When people complain that modern art looks like it was painted by children, it’s often artists like Mark Rothko they are talking about. The plain rectangles of colour that characterize Rothko’s mature work are deceptively simple.
But experience them first-hand, and you might feel differently. This one (‘Black on Maroon’, if you’re wondering) is one of a series originally painted to hang on the walls of a fancy restaurant in New York, but now on display in the Tate. When I first saw all nine of them hung together in a gallery there, I found them unbearably moving. And I’m not alone.
Rothko wanted his work to address what he saw as the spiritual emptiness of the 20th century. “The people who weep before my pictures,” Rothko commented, “are having the same religious experience I had when I painted them. And if you, as you say, are moved only by their color relationship, then you miss the point.”
Inspired by the bricked-up windows of a Michelangelo building in Florence, the opaque windows of Rothko’s art prompt us to ask what – if anything – lies beyond. Are we trapped in a closed and self-referential world, hemmed in for ever, with no way out? Or do these floating portals hint at the possibility of transcendence, a mysterious beyond we cannot even begin to imagine?

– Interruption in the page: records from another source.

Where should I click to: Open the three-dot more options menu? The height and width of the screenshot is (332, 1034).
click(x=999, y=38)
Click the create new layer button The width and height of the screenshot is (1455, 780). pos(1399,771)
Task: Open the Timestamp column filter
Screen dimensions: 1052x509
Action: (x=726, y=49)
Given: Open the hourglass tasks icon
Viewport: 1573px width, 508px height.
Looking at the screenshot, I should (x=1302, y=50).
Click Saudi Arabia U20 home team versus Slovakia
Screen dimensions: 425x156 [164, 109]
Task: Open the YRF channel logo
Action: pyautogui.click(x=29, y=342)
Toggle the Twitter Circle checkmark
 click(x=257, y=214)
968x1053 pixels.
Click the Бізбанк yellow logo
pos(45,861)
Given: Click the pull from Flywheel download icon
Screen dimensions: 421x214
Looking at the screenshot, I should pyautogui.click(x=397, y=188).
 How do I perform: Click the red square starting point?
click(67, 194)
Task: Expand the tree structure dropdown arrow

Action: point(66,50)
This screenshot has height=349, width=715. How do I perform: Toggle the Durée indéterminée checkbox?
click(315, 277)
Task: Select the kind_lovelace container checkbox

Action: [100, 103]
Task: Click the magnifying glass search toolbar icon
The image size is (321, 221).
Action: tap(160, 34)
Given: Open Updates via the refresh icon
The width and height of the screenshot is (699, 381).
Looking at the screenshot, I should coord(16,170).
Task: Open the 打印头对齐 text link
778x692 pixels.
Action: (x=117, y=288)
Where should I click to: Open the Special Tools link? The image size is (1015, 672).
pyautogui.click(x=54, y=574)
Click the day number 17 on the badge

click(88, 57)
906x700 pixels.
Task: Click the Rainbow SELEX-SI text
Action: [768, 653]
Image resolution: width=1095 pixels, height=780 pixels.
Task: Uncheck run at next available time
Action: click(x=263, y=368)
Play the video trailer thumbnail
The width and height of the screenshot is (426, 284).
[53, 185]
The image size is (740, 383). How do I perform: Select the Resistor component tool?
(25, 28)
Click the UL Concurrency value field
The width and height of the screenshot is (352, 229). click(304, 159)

To me, Rothko’s art functions as a powerful expression of the ‘apophatic’ or mystical approach to God. Most of the time, when we try talk of God, we use metaphors or analogies based on the world around us. God is my rock, God is my fortress. God is like a father, God is like a spouse. The bible is full of images like this.
Most religious art operates in the same way. Think of Michelangelo’s famous painting of God the Father on the roof of the Sistine Chapel – a stern grey-haired man surrounded by angels in the sky, his finger outstretched towards Adam. God, we say, is a bit like that. In technical terms, this way of describing God, using metaphor and analogy, is known as ‘kataphatic’, or positive, theology.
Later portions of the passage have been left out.